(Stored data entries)
::::

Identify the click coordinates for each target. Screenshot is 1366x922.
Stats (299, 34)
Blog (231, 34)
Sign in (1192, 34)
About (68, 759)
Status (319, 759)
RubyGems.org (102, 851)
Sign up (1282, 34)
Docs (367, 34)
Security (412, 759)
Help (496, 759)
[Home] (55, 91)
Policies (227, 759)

::::

**WORK REQUIRED**:
Each entry is to be given again, exactly as it stands.

**RESPONSE AREA**:
Identify the click coordinates for each target. Screenshot is 1366x922.
Stats (299, 34)
Blog (231, 34)
Sign in (1192, 34)
About (68, 759)
Status (319, 759)
RubyGems.org (102, 851)
Sign up (1282, 34)
Docs (367, 34)
Security (412, 759)
Help (496, 759)
[Home] (55, 91)
Policies (227, 759)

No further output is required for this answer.